Mother and android looking at a park scene and learning about "dogs".

Podcast: Play in new window | Download | Embed

LM101-054: How to Build Search Engine and Recommender Systems using Latent Semantic Analysis (RERUN)

Episode Summary:

In this episode we explain how to build a search engine, automatically grade essays, and identify synonyms using Latent Semantic Analysis.

Preamble:

Welcome to the 54th Episode of Learning Machines 101 titled “How to Build a Search Engine, Automatically Grade Essays, and Identify Synonyms using Latent Semantic Analysis”

This is a rerun of Episode 40 which originally appeared in November 2015. In this episode documents are modeled as unordered sets of words. Then, we can consider a subset of key words as a type of document and retrieve the documents which are most similar to these key words.

I would like to comment that the principles in this episode are also applicable to the problem of “Market Basket Analysis” where a document corresponds to a “market transaction” (e.g., buying some food items at the grocery store) and and the words in a document correspond to the items which were purchased. With these relationships, one can see how the mathematics of identifying structural relations for document retrieval in search engines is equivalent to the mathematics of the problem of identifying structural relations for analyzing market transactions. This information can then be used, for example, in the design of “recommender systems” which try to anticipate what types of products tend to be purchased together for the purpose of making recommendations and suggestions to consumers. So…perhaps this episode should have been titled: “How to Build a Search Engine, Automatically Grade Essays,Identify Synonyms, and develop Recommender Systems using Latent Semantic Analysis”!

Show Notes:

Hello everyone! Welcome to the fortieth podcast in the podcast series Learning Machines 101. In this series of podcasts my goal is to discuss important concepts of artificial intelligence and machine learning in hopefully an entertaining and educational manner.

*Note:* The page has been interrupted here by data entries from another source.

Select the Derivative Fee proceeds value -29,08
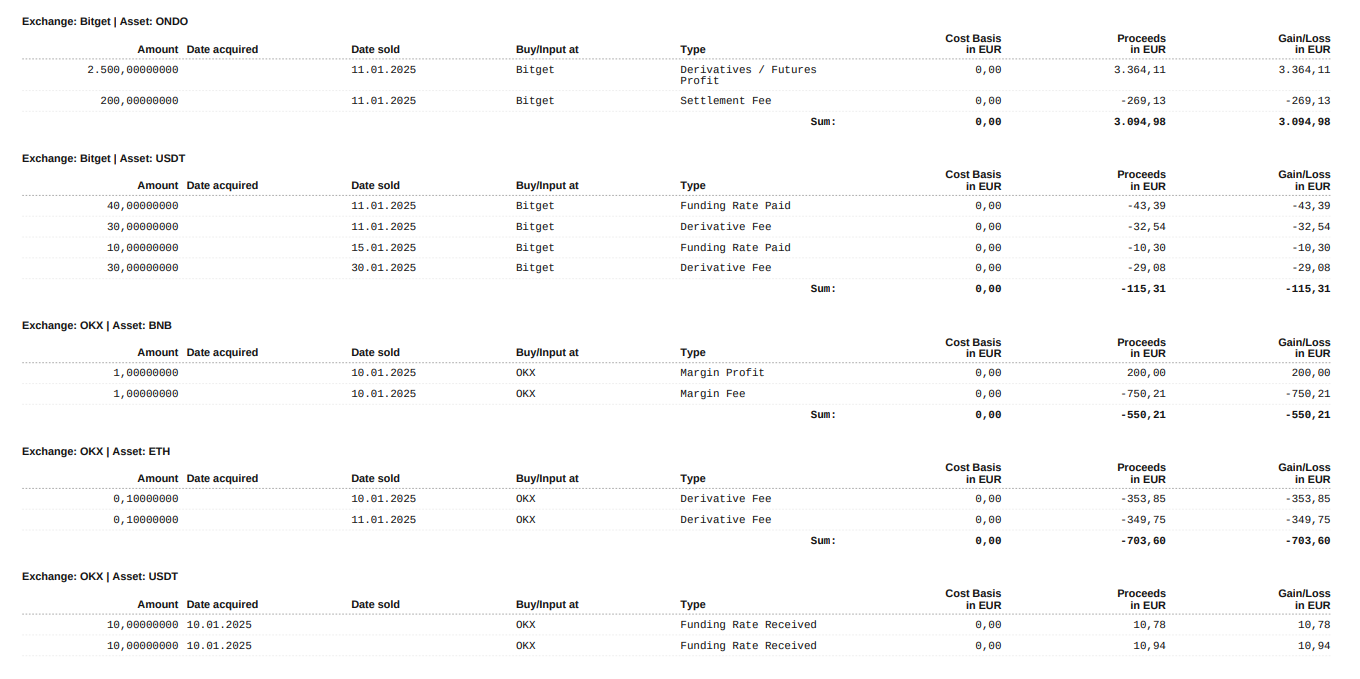 pyautogui.click(x=1145, y=268)
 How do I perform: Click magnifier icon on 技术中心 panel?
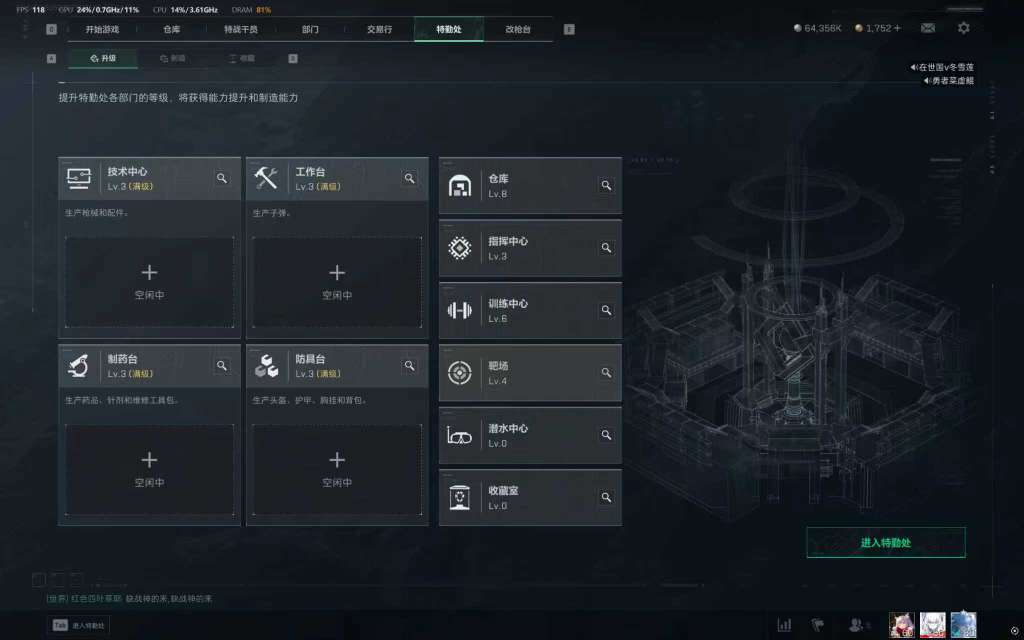(222, 178)
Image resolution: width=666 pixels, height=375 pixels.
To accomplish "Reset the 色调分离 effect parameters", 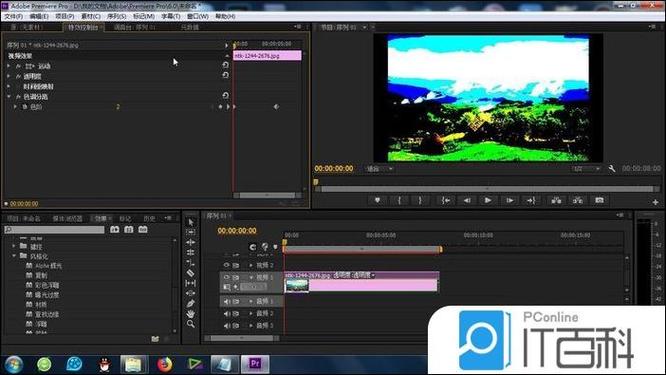I will (x=226, y=96).
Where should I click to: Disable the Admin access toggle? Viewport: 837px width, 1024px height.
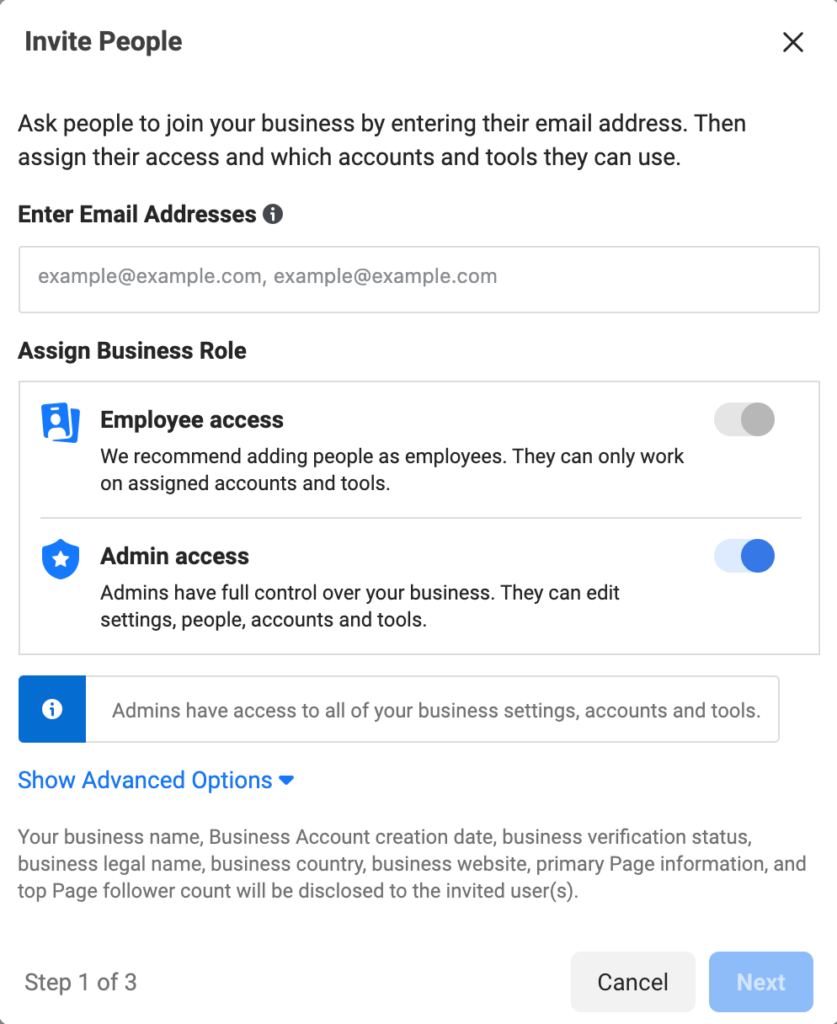click(x=744, y=556)
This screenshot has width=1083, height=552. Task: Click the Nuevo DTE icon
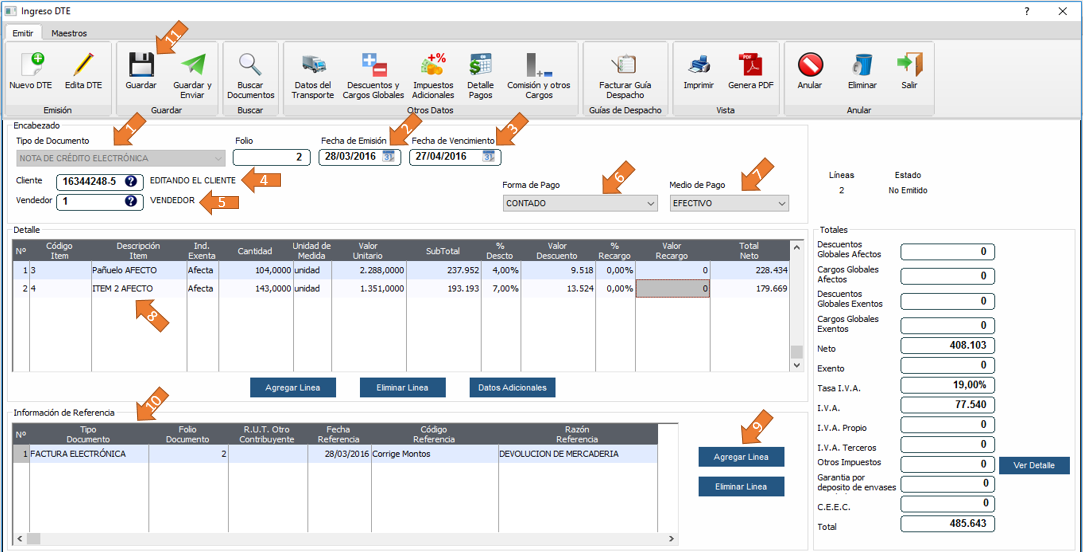[30, 65]
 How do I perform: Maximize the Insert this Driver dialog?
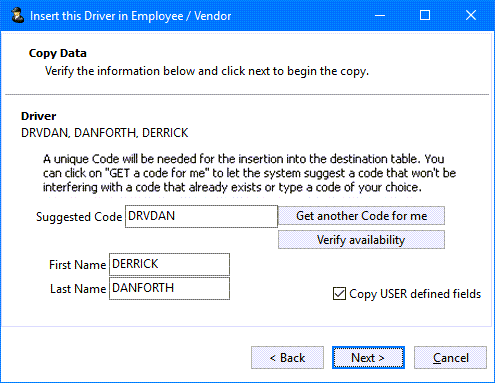click(x=425, y=15)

In this episode we introduce a very powerful approach for computing semantic similarity between documents. Here, the terminology “document” could refer to a web-page, a word document, a paragraph of text, an essay, a sentence, or even just a single word. Two semantically similar documents, therefore, will discuss many of the same topics while two semantically different documents will not have many topics in common. Machine learning methods are described which can take as input large collections of documents and use those documents to automatically learn semantic similarity relations. This approach is called Latent Semantic Indexing (LSI).

Assume we had a machine that could compute the semantic similarity between documents.

If this could be accomplished, then it could be used in a large variety of applications. For example, suppose we wanted to build a search engine. The search engine works by the user typing in a few words into the search window and then a list of web pages are generated which are rank-ordered according to their semantic similarity with the words which were originally typed into the search window. If we knew how to compute semantic similarity with some algorithm, then we could use that algorithm to rank-order the web-pages so that the URL or address of the web-page which is most semantically similar to the key words into the search engine would be presented first, then the URL of the web-page which was second-most semantically similar to the key words would be presented second and so on.

Another useful application of an approach for computing semantic similarity between documents would be useful in the area of educational technology for the purpose of automatically grading essays. Suppose one desires to design a system which is capable of automatically grading essays. One approach might be to have a human manually grade a very small number of really excellent essays. We will refer to this small number of essays which correspond to “good answers” as the “gold-standard essays” for the essay grading problem. Then the computer would process a new essay by computing the semantic similarity of a new essay with each of the different “gold-standard” essays. If the new essay is semantically similar to ANY of the gold-standard essays, then the computer might give the student who generated the new essay a good grade. While if a student writes an essay which is not semantically similar to any of the “gold-standard” essays, then the student might receive a bad grade.

A third useful application of computing semantic similarity might be in the design of an artificially intelligent thesaurus which when, upon request, will generate a semantically similar word or word phrase given a particular word or word phrase is provided to the thesaurus. Thus, semantic similarity could be used for synonym generation.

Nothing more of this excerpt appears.